5-11 November 2021 - Page 2

The Golan Heights

A peacekeeper guarding the Canadian base in the Golan Heights in 2002.
Photo: Department of National Defence

Serving far away from home in international peace support missions is very challenging. One of our country’s longest-lasting peacekeeping efforts came in the Golan Heights of Syria. Canadian Armed Forces members first deployed there in 1974 as part of a United Nations (UN) mission to help supervise and monitor the ceasefire between Syria and Israel in the aftermath of the Yom Kippur War.

Our peacekeepers in the Golan Heights primarily carried out support duties for the UN force, like maintaining vehicles and filling communications and other logistical roles. A large contingent of Canadian peacekeepers served in the Golan Heights for 32 years before most of them were withdrawn in 2006, with a much smaller Canadian presence remaining there for several years after that. In total, more than 12,000 Canadians would serve in the Golan Heights.

Peace support efforts can have a high price. In fact, the highest single-day loss of life in our country’s history of peacekeeping touched on the mission there. Nine Canadian Armed Forces members with the UN peace force in Egypt were killed on 9 August 1974 when their plane was shot down in a Syrian missile attack while delivering supplies for the Golan Heights.
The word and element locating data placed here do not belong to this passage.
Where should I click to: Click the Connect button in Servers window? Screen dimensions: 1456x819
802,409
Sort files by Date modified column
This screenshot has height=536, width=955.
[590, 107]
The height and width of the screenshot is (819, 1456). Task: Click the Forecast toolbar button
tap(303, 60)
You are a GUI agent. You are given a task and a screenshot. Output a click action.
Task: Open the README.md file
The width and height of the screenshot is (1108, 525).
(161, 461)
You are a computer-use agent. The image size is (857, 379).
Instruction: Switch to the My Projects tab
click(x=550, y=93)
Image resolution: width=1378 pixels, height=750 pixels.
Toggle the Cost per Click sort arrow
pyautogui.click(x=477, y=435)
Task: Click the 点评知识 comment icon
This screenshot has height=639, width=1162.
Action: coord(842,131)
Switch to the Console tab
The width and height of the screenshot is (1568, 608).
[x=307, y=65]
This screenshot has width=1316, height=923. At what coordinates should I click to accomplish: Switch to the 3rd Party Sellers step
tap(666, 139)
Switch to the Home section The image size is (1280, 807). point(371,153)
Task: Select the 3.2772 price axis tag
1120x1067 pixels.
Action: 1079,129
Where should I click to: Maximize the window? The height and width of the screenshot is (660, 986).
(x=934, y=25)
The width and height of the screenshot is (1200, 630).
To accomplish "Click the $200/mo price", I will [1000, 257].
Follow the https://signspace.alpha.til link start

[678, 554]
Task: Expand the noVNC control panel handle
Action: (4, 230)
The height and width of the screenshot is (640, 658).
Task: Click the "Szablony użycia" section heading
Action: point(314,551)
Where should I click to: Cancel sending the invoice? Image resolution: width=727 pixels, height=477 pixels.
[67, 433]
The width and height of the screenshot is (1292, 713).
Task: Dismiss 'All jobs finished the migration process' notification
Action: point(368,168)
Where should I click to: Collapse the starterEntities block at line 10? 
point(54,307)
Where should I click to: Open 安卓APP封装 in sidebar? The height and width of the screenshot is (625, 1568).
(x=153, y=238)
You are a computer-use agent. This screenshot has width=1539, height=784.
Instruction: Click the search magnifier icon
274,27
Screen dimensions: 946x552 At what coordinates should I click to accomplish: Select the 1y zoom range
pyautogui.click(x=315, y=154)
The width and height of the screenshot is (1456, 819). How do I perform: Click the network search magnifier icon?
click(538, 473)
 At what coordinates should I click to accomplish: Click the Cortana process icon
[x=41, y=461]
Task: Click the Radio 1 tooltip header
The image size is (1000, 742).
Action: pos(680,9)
August 9 is now marked each year in Canada as National Peacekeepers’ Day.

Canadians in Afghanistan

Canadian Armed Forces members in Afghanistan in 2002.
Photo: Department of National Defence

Canada’s mission in Afghanistan was our country’s most high-profile military effort in recent years. More than 40,000 Canadian Armed Forces members served in this far-off country in Southwest Asia from 2001 to 2014 as part of a UN-mandated multinational coalition.

It was very challenging duty in a rugged and harsh environment. Canadian military personnel fulfilled a variety of roles there, from combat operations to contributing to many humanitarian and nation-building efforts. The danger was very real and when our soldiers went outside the relative safety of their bases, the threats of improvised explosive devices (IEDs) and other enemy attacks were often present.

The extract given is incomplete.